As part of the construction for the Jim Mitchell Community Park in Warner, NH, MainStreet Warner, Inc. has buried 3,400 gallon rainwater harvesting system. I caught up with Steve Bridgewater (Greenleaf Irrigation, Warner, NH) last Friday as his crew was hooking up the water feed line from the roof gutters.

It’s been a dry summer, and a hot one, too, and wells are getting low, so more and more people around here are looking at their roofs. Some, like Hugh Wilkerson, are even buying plastic barrels and pvc pipe. Our friend Nate Nichols in Contoocook scored a couple of 500 gallon galvanized maple sap tanks.
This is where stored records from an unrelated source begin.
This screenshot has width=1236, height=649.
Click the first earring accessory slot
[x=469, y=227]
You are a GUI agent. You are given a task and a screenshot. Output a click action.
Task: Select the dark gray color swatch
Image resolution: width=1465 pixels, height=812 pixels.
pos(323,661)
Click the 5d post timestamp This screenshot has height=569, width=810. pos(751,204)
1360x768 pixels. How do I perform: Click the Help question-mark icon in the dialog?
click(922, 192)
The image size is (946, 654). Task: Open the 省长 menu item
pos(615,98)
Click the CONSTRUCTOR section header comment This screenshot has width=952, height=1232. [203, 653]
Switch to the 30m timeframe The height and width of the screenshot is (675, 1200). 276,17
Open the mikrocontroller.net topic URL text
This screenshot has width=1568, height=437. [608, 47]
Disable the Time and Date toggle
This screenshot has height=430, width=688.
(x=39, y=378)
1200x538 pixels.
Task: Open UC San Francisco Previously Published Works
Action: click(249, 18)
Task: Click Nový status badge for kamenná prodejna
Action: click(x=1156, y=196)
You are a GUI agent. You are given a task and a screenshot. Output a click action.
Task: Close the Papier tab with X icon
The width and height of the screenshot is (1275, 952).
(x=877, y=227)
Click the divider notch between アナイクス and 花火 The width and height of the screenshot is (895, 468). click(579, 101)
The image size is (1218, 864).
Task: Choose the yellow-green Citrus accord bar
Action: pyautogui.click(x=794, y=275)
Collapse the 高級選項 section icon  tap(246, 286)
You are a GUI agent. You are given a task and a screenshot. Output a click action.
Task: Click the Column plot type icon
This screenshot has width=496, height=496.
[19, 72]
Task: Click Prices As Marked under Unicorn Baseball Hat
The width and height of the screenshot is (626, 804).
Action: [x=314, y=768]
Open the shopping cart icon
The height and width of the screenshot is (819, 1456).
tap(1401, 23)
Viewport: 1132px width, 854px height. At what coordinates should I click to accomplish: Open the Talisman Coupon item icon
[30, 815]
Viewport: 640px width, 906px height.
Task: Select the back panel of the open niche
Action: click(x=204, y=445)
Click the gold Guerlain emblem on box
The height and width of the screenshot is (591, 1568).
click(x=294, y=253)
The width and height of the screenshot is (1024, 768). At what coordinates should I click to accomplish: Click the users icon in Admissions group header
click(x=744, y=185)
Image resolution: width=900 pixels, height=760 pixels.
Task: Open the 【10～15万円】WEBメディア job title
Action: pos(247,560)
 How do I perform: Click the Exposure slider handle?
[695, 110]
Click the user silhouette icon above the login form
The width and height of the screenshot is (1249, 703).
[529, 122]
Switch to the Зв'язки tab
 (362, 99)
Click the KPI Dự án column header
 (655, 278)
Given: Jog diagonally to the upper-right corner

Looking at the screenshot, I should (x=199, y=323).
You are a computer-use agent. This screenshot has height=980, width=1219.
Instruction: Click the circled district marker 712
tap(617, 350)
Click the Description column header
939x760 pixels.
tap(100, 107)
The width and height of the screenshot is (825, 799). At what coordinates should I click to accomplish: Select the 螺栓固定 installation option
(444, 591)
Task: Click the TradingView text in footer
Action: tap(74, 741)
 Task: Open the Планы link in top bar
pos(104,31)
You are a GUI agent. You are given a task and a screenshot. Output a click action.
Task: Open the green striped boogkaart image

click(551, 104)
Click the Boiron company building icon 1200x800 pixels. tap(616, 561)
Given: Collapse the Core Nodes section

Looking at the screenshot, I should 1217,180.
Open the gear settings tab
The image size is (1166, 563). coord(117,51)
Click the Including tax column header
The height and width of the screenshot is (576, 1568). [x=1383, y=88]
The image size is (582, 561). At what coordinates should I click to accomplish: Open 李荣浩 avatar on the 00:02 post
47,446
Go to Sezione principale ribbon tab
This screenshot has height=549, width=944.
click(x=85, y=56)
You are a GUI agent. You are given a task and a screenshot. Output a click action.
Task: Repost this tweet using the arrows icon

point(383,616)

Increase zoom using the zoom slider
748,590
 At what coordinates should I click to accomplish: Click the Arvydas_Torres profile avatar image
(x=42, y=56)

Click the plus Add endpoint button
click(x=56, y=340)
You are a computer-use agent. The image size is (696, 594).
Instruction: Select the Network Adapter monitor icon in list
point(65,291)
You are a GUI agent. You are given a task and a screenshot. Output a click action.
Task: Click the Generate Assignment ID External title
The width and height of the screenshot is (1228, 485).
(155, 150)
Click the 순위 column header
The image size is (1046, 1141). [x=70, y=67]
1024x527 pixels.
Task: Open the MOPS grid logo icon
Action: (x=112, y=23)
If you live in Colorado, grabbing the water off your roof has been illegal; it’s an act of water piracy that can land you a fine, or worse. That water has traditionally been the property of the owners of water rights to the water in the watershed, and water is thicker than blood in the west. Who shot your rain barrel full of holes? The rancher who owns the water that falls on your roof. In 2009 Colorado nudged the law a bit towards the sensible, but not by much. Now it’s legal to keep your own water, but only if you own a well. Urban dwellers need not apply.

Jim Mitchell, who had the vision to see a park next to the bookstore where there was only a scrappy hillside, was the guy who kept a lot of us townspeople smiling, and somehow kept our weather sunny, even when the days seemed gloomy. And then he died. It makes me smile now to think what Jim might have said about a couple of huge tanks sitting underground, gathering the rain water that will irrigate the park that bears his name. “Well, don’t just stand there; let it rain!”